Kelly Jensen, a columnist for BookRiot and a former teen librarian herself, felt that this simply should not stand.

I’ve been out of libraries now for over a year, but I remain as dedicated as ever to teenagers and their rights. They are already subject to so much contempt culturally, and in all of my experiences, the bulk of teenagers are amazing human beings. They’re wild, awkward, funny, and even when it doesn’t seem to be the case, they really are interested in earning your adult approval. Teens face enough barriers every day, and to have a book that so carefully explores these barriers and so thoughtfully says I see you and I recognize how hard it is to be you, pulled from their hands — I fumbled mentally for what I could do to make some kind of difference for these kids. I’m privileged to have a platform here on Book Riot, as well as on my personal blog and Twitter, and because I’ve been outspoken and passionate about teens, libraries, and intellectual freedom, I had an idea. I could send down a box of 15 or 20 copies of the book for some of the kids who wanted to get the book to pick up a copy for free to keep.
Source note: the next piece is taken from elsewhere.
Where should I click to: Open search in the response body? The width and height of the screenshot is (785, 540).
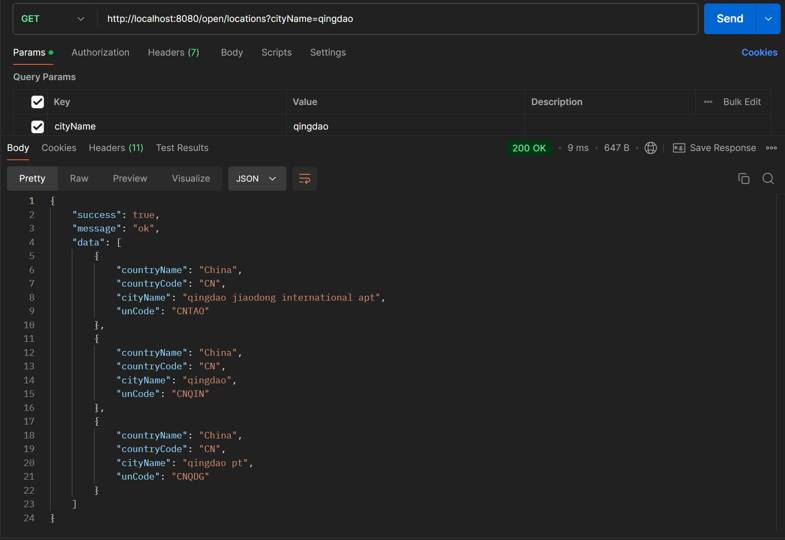tap(768, 179)
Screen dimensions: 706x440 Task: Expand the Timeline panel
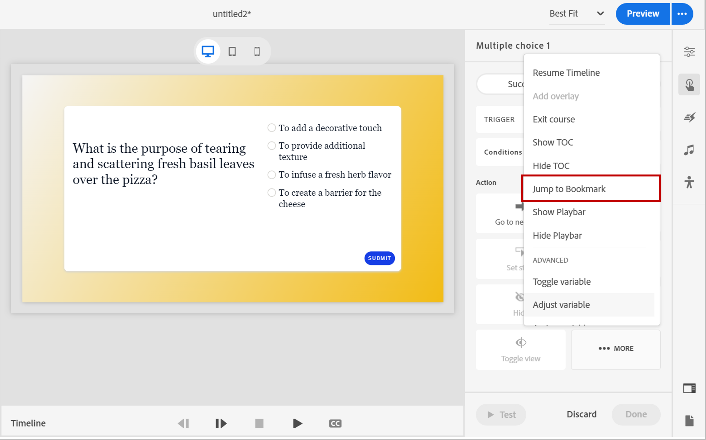[x=28, y=423]
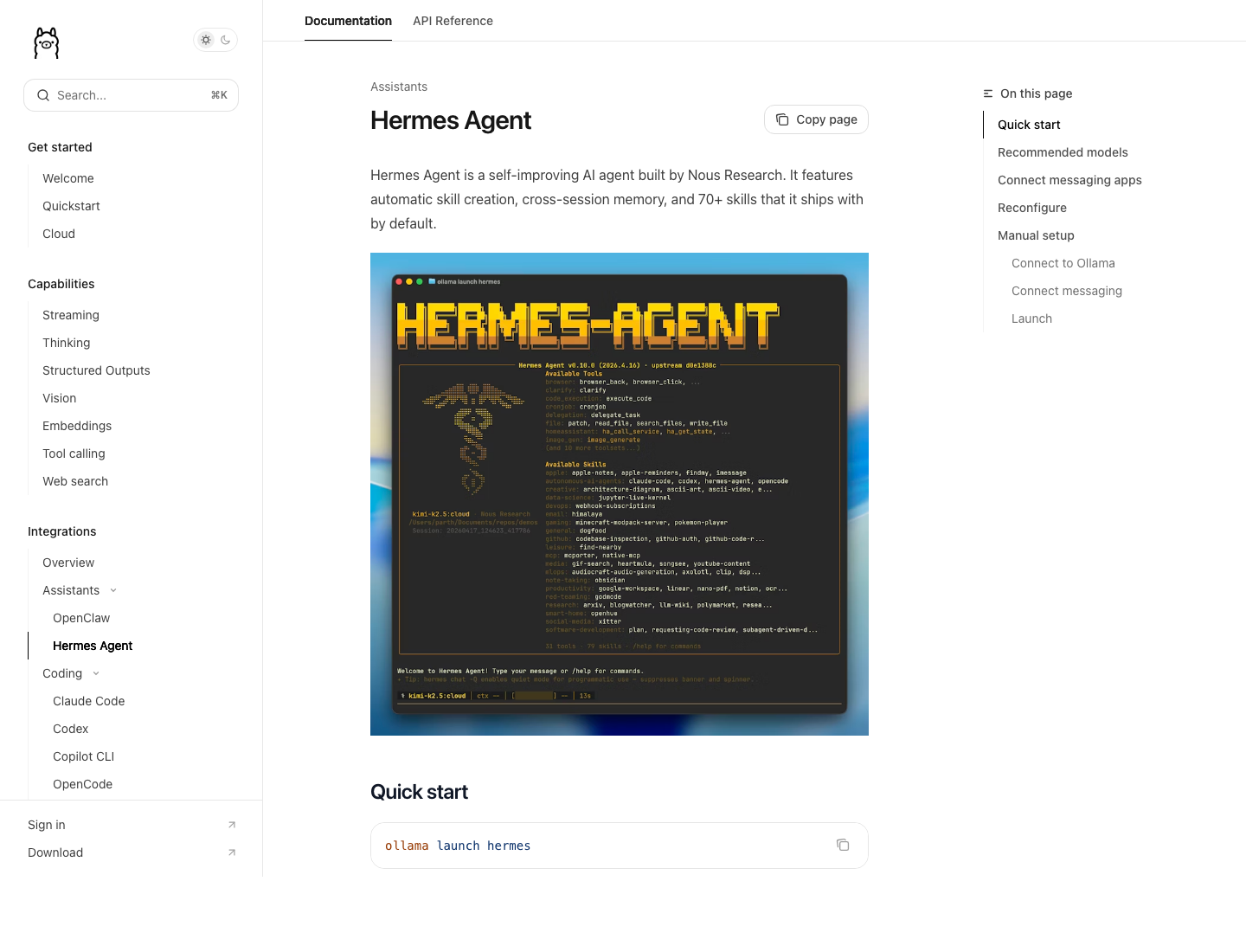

So she posted a request for books, and it gradually snowballed to the point where she had to request help covering postage, too, and ended up shipping over 900 copies of the book to that South Carolina high school for the high school librarian to distribute to anyone who wanted to read it.

Kudos to Jensen and everyone who helped her gather all those books together and send them off. It occurs to me that this sort of rapid response is only possible now because the Internet is so good at connecting people all over the place together, and letting them coordinate donations and shipping to make sure the book gets to where it needs to be.

It also occurs to me that this is another area where printed books are better than e-books for some purposes. Yes, e-books can be downloaded instantaneously, and furthermore they can be read without anyone else knowing what you’re reading—so you could be reading a censored book right in front of the censor and they’d never even know it. But on the other hand, it’s not so easy to hand an e-book off to someone who needs to read it, nor is it possible to make such a useful symbol of resistance by having hundreds of them all shelved together as you can see in the above photo, and the other photos collected on BookRiot.

Anyway, it’s great to see this instance of censorship being pushed back. Hopefully it is only the first of many such efforts.